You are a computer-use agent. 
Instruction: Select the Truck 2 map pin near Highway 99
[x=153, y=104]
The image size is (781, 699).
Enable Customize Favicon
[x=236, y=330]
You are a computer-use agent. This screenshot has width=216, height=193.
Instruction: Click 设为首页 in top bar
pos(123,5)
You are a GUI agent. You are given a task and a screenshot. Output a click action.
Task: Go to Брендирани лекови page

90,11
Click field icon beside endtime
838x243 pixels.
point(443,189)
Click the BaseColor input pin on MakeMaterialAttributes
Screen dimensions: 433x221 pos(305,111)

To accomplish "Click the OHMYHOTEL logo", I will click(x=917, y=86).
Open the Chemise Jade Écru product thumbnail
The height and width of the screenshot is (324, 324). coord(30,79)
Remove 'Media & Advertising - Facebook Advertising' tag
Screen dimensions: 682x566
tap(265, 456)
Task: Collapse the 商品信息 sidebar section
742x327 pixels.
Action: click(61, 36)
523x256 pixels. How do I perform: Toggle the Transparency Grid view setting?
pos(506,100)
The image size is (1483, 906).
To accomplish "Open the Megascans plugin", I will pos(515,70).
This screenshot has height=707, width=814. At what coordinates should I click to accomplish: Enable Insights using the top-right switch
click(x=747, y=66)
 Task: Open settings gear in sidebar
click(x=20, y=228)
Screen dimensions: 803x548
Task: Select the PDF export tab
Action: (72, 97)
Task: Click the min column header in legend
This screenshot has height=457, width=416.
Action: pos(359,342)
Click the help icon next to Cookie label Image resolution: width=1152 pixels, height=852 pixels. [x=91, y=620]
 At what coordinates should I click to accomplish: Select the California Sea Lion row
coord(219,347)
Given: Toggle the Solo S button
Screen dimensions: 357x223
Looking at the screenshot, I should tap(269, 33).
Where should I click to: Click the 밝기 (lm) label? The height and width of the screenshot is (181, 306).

TASK DETAILS — Every line of the data must appear again in the answer, exactly as written.

RESPONSE AREA —
You are a computer-use agent. 
Instruction: Select the Truck 2 map pin near Highway 99
[x=153, y=104]
The image size is (781, 699).
Enable Customize Favicon
[x=236, y=330]
You are a computer-use agent. This screenshot has width=216, height=193.
Instruction: Click 设为首页 in top bar
pos(123,5)
You are a GUI agent. You are given a task and a screenshot. Output a click action.
Task: Go to Брендирани лекови page

90,11
Click field icon beside endtime
838x243 pixels.
point(443,189)
Click the BaseColor input pin on MakeMaterialAttributes
Screen dimensions: 433x221 pos(305,111)

To accomplish "Click the OHMYHOTEL logo", I will click(x=917, y=86).
Open the Chemise Jade Écru product thumbnail
The height and width of the screenshot is (324, 324). coord(30,79)
Remove 'Media & Advertising - Facebook Advertising' tag
Screen dimensions: 682x566
tap(265, 456)
Task: Collapse the 商品信息 sidebar section
742x327 pixels.
Action: click(61, 36)
523x256 pixels. How do I perform: Toggle the Transparency Grid view setting?
pos(506,100)
The image size is (1483, 906).
To accomplish "Open the Megascans plugin", I will pos(515,70).
This screenshot has height=707, width=814. At what coordinates should I click to accomplish: Enable Insights using the top-right switch
click(x=747, y=66)
 Task: Open settings gear in sidebar
click(x=20, y=228)
Screen dimensions: 803x548
Task: Select the PDF export tab
Action: (72, 97)
Task: Click the min column header in legend
This screenshot has height=457, width=416.
Action: pos(359,342)
Click the help icon next to Cookie label Image resolution: width=1152 pixels, height=852 pixels. [x=91, y=620]
 At what coordinates should I click to accomplish: Select the California Sea Lion row
coord(219,347)
Given: Toggle the Solo S button
Screen dimensions: 357x223
Looking at the screenshot, I should tap(269, 33).
Where should I click to: Click the 밝기 (lm) label? The height and width of the screenshot is (181, 306).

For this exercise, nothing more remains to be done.